*Exercise description*
All that should be output is the block of lines below from the line with "The image size is (295, 233)." to the line with "Task: Click the 认知症专护 3000-4500元/月 cell", both included, exactly as written.

*Collected data*
********************

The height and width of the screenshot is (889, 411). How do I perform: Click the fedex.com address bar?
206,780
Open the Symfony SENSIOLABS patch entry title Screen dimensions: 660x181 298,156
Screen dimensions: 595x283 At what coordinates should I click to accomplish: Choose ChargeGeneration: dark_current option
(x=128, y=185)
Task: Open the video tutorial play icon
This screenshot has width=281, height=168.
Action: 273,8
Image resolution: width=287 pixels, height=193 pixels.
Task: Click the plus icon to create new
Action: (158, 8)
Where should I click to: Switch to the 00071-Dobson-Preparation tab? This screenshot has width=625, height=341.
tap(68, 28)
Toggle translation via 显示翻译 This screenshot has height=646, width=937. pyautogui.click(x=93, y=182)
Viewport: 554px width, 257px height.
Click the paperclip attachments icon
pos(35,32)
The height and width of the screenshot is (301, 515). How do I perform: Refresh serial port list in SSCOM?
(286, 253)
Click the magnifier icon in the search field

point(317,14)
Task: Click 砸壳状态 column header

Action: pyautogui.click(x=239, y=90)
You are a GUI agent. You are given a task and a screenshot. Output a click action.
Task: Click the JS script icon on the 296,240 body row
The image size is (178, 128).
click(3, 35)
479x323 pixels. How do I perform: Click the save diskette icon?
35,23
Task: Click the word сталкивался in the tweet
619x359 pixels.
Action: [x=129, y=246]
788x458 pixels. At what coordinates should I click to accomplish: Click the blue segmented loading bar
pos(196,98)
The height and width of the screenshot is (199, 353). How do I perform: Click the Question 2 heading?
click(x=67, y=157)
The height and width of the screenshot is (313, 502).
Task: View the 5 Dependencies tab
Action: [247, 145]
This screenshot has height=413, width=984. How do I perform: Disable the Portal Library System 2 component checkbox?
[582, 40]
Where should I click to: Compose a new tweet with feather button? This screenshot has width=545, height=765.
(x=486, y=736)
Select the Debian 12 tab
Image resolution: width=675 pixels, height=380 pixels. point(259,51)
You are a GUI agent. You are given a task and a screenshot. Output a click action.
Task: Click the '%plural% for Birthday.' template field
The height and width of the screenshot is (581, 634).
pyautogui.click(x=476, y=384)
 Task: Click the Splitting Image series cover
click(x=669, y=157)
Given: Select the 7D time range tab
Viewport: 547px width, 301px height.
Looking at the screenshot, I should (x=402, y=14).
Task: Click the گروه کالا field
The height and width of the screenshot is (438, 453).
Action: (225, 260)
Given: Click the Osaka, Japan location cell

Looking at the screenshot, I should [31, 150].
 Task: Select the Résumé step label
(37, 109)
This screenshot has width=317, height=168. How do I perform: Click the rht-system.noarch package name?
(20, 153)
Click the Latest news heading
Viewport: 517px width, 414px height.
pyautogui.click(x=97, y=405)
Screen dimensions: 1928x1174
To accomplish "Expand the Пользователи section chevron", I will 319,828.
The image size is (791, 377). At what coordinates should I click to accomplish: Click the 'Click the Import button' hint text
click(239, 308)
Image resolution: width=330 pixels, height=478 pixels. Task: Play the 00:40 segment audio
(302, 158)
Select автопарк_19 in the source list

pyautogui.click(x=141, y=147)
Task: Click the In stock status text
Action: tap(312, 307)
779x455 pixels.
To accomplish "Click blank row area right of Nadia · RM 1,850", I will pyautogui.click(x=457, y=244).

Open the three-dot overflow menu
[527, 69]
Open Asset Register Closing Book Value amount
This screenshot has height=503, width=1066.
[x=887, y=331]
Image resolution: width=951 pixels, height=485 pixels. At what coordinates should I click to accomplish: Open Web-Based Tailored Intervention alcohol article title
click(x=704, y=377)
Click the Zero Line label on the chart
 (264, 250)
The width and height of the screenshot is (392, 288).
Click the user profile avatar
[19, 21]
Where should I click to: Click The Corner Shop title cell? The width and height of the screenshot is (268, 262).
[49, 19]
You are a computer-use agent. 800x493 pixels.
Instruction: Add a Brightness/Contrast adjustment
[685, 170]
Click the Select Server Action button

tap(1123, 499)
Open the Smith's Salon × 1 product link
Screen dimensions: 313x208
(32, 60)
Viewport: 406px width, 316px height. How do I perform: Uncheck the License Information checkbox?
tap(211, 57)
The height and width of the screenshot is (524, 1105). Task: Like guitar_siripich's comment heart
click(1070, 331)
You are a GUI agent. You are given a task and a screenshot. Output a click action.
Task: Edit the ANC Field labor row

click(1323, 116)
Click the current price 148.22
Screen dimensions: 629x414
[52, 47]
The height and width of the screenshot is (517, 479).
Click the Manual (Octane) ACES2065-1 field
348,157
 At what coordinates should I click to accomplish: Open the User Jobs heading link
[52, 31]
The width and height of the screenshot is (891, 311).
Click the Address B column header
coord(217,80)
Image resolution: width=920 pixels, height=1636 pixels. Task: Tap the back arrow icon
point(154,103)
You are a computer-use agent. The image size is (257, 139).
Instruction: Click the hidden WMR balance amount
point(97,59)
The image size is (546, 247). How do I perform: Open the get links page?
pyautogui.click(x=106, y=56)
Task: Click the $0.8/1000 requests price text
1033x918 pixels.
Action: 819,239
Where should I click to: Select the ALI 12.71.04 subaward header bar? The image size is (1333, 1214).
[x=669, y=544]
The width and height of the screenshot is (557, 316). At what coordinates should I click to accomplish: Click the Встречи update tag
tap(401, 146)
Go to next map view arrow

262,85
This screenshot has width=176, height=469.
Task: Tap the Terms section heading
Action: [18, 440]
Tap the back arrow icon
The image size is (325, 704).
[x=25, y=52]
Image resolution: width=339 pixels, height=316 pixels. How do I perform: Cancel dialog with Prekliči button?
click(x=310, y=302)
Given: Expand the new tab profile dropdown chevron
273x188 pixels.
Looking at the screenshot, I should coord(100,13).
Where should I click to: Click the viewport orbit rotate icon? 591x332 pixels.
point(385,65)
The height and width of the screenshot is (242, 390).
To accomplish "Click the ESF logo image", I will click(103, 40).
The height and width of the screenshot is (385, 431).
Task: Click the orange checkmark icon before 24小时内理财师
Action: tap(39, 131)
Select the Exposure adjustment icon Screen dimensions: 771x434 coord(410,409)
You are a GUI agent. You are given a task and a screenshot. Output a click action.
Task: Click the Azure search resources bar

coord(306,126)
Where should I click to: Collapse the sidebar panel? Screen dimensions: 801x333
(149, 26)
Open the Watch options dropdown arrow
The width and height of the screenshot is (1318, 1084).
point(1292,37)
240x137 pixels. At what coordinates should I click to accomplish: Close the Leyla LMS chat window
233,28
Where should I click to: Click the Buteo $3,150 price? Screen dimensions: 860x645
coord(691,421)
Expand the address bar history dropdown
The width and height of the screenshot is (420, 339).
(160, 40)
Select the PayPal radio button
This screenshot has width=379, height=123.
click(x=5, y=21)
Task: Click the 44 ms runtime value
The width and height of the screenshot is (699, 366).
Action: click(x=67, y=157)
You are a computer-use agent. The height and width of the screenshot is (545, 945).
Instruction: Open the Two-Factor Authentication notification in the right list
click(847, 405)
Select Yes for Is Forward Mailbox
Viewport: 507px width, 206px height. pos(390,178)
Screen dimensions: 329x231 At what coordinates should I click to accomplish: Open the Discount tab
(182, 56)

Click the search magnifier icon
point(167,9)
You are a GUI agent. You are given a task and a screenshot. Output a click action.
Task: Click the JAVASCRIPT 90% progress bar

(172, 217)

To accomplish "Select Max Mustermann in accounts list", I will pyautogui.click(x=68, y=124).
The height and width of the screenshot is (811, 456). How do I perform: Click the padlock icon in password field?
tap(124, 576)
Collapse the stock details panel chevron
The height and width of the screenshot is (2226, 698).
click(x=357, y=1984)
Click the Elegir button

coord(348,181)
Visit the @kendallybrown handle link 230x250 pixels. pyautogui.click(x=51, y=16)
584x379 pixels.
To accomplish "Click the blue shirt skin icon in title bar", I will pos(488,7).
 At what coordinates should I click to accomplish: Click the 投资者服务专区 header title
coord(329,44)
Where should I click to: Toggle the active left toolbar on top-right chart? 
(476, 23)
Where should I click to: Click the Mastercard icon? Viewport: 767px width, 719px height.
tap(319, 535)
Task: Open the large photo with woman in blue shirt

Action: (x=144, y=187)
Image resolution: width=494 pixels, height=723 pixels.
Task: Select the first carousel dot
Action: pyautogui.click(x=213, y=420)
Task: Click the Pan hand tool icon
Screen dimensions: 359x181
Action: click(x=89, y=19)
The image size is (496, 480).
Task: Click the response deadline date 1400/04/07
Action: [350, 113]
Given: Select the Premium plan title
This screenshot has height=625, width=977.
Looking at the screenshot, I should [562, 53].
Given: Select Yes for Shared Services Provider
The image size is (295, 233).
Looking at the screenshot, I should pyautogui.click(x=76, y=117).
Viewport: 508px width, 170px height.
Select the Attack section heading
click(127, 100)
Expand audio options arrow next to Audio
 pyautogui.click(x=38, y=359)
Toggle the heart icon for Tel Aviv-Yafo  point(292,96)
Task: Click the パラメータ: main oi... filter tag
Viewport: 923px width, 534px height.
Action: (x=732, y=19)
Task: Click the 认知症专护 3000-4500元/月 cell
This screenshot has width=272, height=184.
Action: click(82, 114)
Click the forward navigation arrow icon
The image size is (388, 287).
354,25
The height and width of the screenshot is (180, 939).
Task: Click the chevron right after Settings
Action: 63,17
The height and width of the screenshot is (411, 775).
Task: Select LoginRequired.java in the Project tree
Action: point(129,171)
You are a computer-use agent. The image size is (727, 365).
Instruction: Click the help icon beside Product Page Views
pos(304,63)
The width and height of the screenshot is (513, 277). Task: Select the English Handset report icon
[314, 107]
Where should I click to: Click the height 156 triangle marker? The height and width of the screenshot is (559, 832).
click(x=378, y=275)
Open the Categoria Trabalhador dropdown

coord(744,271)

********************

*Completed task*
The image size is (295, 233).
Looking at the screenshot, I should pyautogui.click(x=76, y=117).
Viewport: 508px width, 170px height.
Select the Attack section heading
click(127, 100)
Expand audio options arrow next to Audio
 pyautogui.click(x=38, y=359)
Toggle the heart icon for Tel Aviv-Yafo  point(292,96)
Task: Click the パラメータ: main oi... filter tag
Viewport: 923px width, 534px height.
Action: (x=732, y=19)
Task: Click the 认知症专护 3000-4500元/月 cell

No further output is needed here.